La tensione che continua a trasmettere la nostra realtà quotidiana, lo dobbiamo ammettere, esprime una dematerializzazione fin troppo veloce e determinante ai fini di un’analisi di quelle percezioni umane che potevano, fino a qualche tempo fa, evocare scambi tra l’ambiente vitale e l’immaginario mondo del possibile.
Infondo, lo avevamo ben compreso che il sogno, il desiderio e l’attesa della loro realizzazione, potevano favorire nuovi fermenti e conflitti in cui lo spazio ormai allo stremo, trova molte difficoltà nel passare dal ‘transitorio’ all’ ubiquo stato dell’uomo nomade immerso nel flusso dei molteplici e istantanei paesaggi che gli si presentano freneticamente. Nella velocità, lo spazio architettonico, a volte, non ‘traspare’, tarda a rivelarsi o addirittura scompare.
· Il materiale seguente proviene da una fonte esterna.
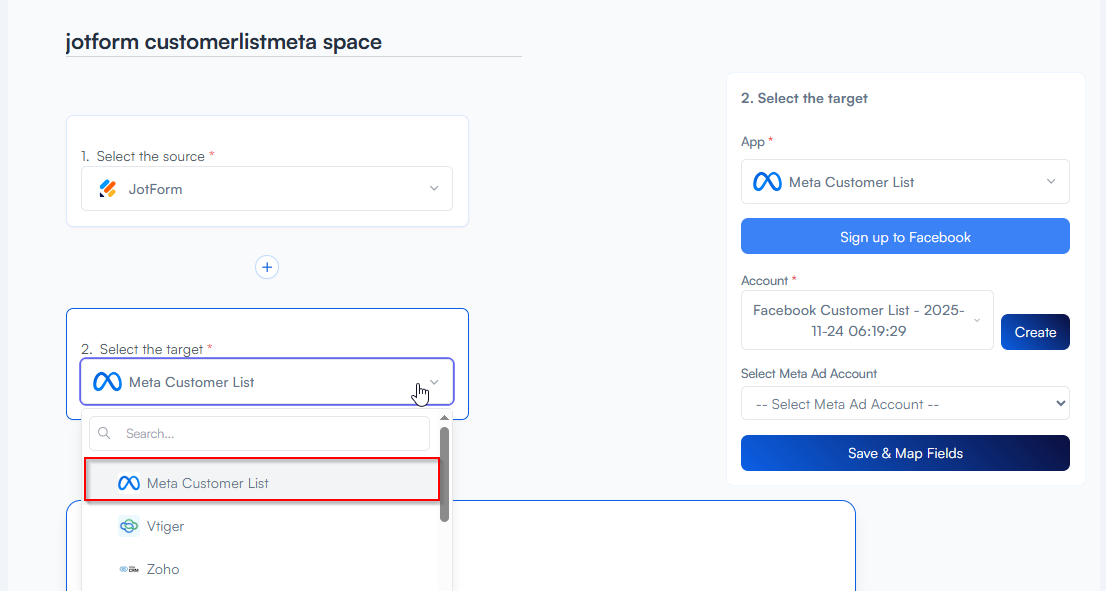This screenshot has width=1106, height=591.
Task: Click the left 'Select the target' step label
Action: (150, 349)
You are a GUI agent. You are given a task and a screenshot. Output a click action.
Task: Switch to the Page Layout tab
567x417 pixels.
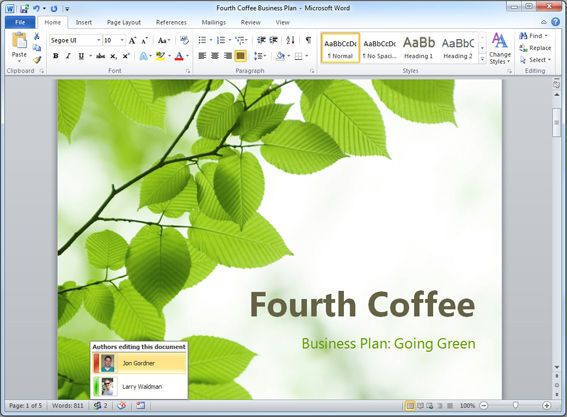point(124,22)
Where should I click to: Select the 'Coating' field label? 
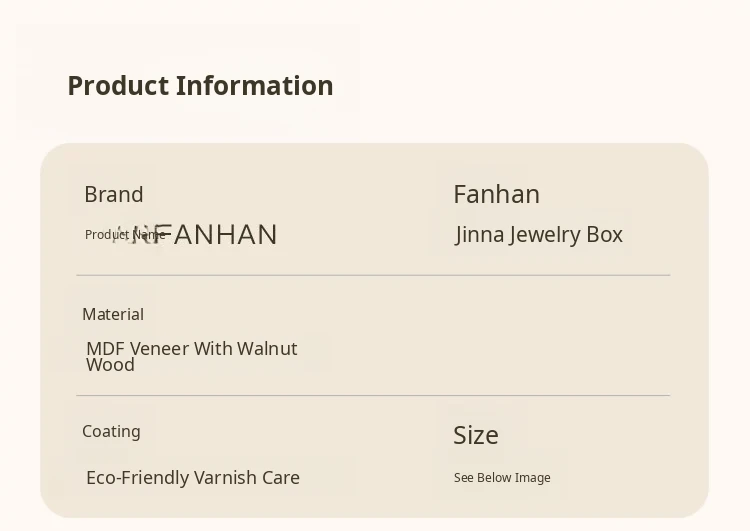point(111,431)
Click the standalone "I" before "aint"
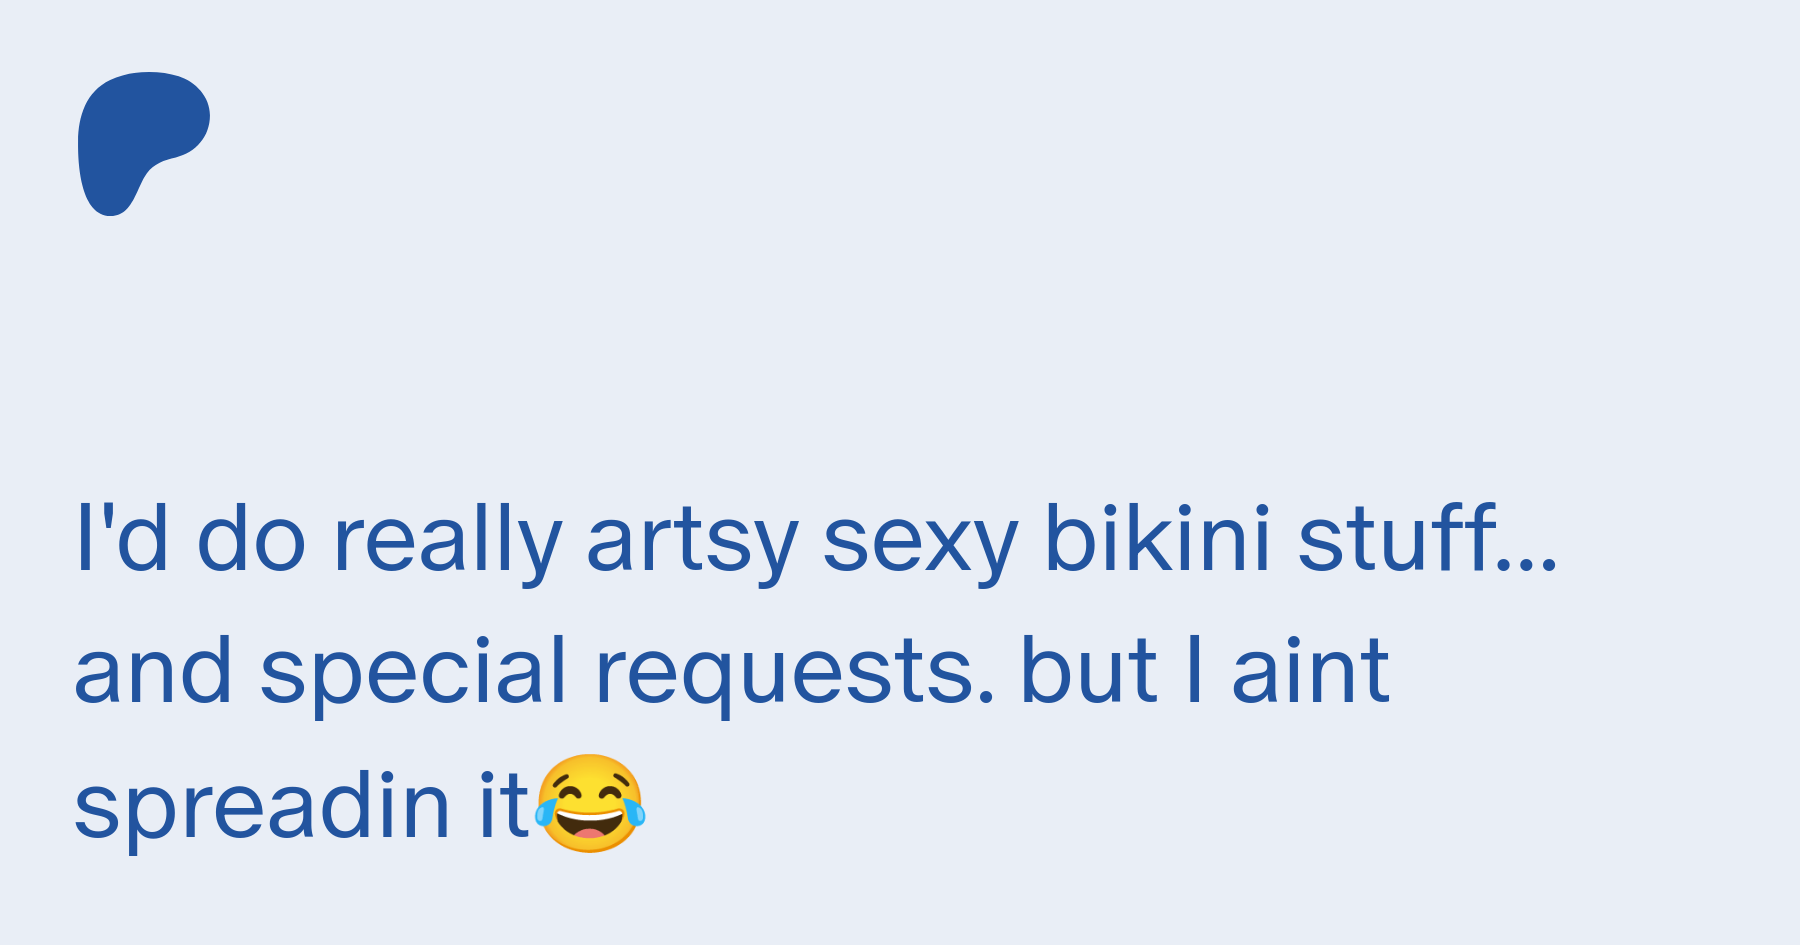Screen dimensions: 1800x945 tap(1194, 670)
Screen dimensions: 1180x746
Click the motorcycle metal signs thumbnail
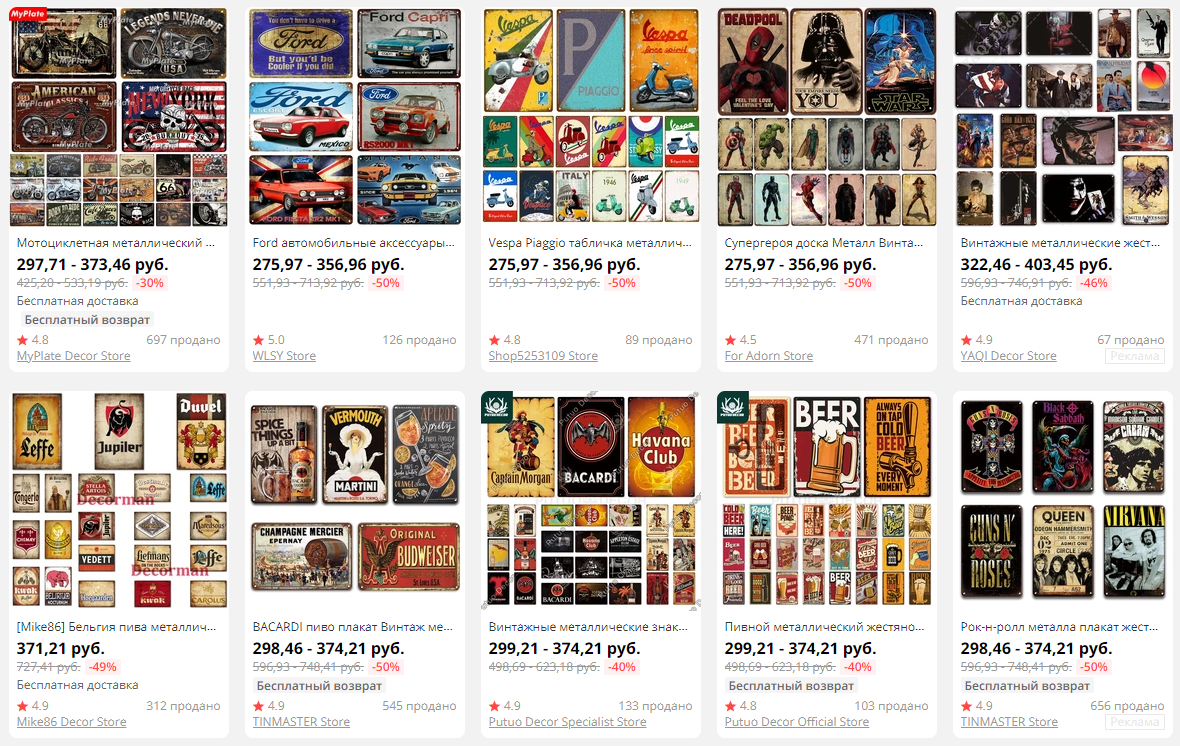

L’effetto temporale diventa, allora, particolarmente importante per stabilire quegli equilibri percettivi delle altalenanti scelte e di scambio di esperienze improvvise, un dialogo continuo della mente con il luogo, con l’esperienza del viaggio con il transitorio, favorendo gli stati intermedi di trasformazione (spostamento fisico è la radice del transitorio ) che entra in ‘risonanza’ con il pensiero e le percezioni stabilendo delle relazionalità ormai riconosciute. Può succedere che, il possibile e crepuscolare effetto soporifero delle virtualità visibili e sovrapponibili velocemente, rispetto alle certezze derivate da lente maturazioni, si avvicini in maniera piuttosto preoccupante ad una fase critica e di limitatezza del prodotto relazionale umano come riserva vitale, rispetto a quello presunto tale, quindi virtuale. Ma allora chiediamoci quali sono gli ambiti in cui è possibile osservare e verificare, questa ‘transitoria’ opportunità? Come venne descritto a suo tempo, è possibile l’ uso di una diversa intelligenza che possegga i suoi spazi e i suoi tempi in-formazione, prediamo atto però, della conseguente e possibilissima distrazione dell’attenzione, dalla lenta mutazione degli oggetti, che ‘transitano’ attorno a noi.
Il virtuale, che abbiamo imparato, contrasta con l’attuale, è quindi povero di mondo?
L’oggetto ‘attuale’, in effetti, assorbe l’essenza stessa della sua presenza nello spazio e nel tempo, rielabora modificandoli i propri profili con sfumature naturali irriproducibili, s’immerge nella sua trasformazione e si privilegia di giocare nella differenza. In questo apparire, esso assume l’aspetto di un corpo, certo fluttuante ma inserito in una dimensione spaziale e in un tempo che lo ‘sporca’ di realtà, lo consuma lo sperimenta. Sappiamo anche che, decontestualizzando un oggetto, esso assume qualità inaspettate insite nell’atto stesso dello spostamento dal luogo, ma qui siamo di fronte a qualcosa di diverso. Noi ne descriviamo le conseguenti trasformazioni relazionali con il presente, recuperandone gli ‘effetti collaterali’ dopo i conflitti con il reale. Forse un processo che ci avvicina al sublime fenomeno della transitorietà dei corpi e al processo ineluttabile verificato nello scoprire la genesi dello spazio (architettonico) dell’uomo.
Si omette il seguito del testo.